By the way, happy feast of St. Januarius (San Gennaro). May his prayers protect Naples from Mount Vesuvius for another year.


  1. I do find myself going to plain, read masses some times to prevent cheap demands on my sensibilities.

    On a weekend retreat at Our Lady of the Annunciation (Clear Creek) Monastery in OK the power of the Low Mass struck me. The most moving experience during the retreat was daily Low Mass.

    All the priests perform their daily Low Mass at side altars with a server and any Laity who wish to assist (There is no con-celebration in the EF Mass). As you kneel at the side altars you must be careful not to bump the priest or server with your folded hands (you are that close). Many remain in the Nave, where you are literally surrounded by the Holy Mass. 7-9 Masses are being said concurrently, Sota Voce. With 25-30 laity present and 40 + monks all praying the Mass in silence, it was all rather moving and grace filled. I never knew silence could be so joyful, so tangible. The marvelous overshadow of that time remains most prescient with me.

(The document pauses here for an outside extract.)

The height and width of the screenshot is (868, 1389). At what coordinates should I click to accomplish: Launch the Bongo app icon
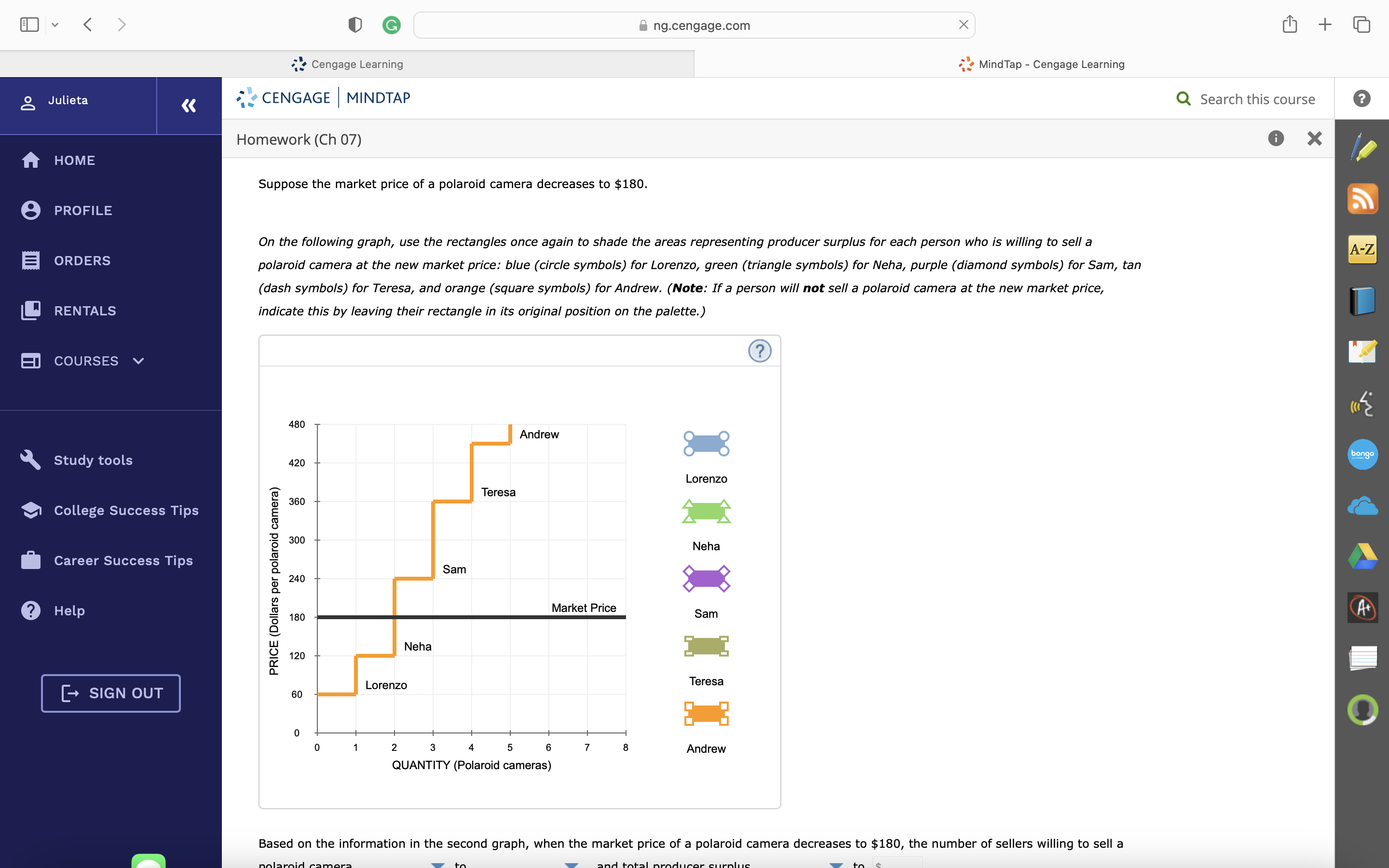[x=1362, y=454]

    This occurrence only occurs in monasteries or religious houses that do the EF of the Mass. It was once common to many. Eamon Duffy speaks of it in The Stripping of the Altars. Our loud and vociferous culture need this quiet.

  2. I also like low Mass, for a daily mass, but prefer a sung Mass on Sundays. One should remember that the sung Mass is the more ancient, only much later did the low Mass develop, on this the Orthodox are correct. It is also important, perhaps to point out, that concelebrated Masses in the ancient Roman tradition did not die out. The French diocese of Lyon kept the tradition of concelebration right up to Vatican II.

    Like John, I prefer that in a parish the sung Mass be with simple settings and sung by the whole congregation, much as one finds in a Ruthenian Greek Catholic or Orthodox parish [the Greek Catholics even sang their daily Masses]. The old Anglo-Catholics were very good at this, with simple settings (usually the "English Gradual") and the very simple, easy to sing, Merbecke Mass. It worked for generations until Anglicans began to mimic the "reforms" of Vatican II.

    1. It is also important, perhaps to point out, that concelebrated Masses in the ancient Roman tradition did not die out. The French diocese of Lyon kept the tradition of concelebration right up to Vatican II.

      I was going to say I like this better than the private Masses all at once that Marcus Josephus likes.

  3. I remember, very fondly, the low Mass at the Anglo-Catholic parish I was baptized at. It is interesting that I'm now very high church (being Byzantine) but I do enjoy daily mass at work. Something about a very simple liturgy.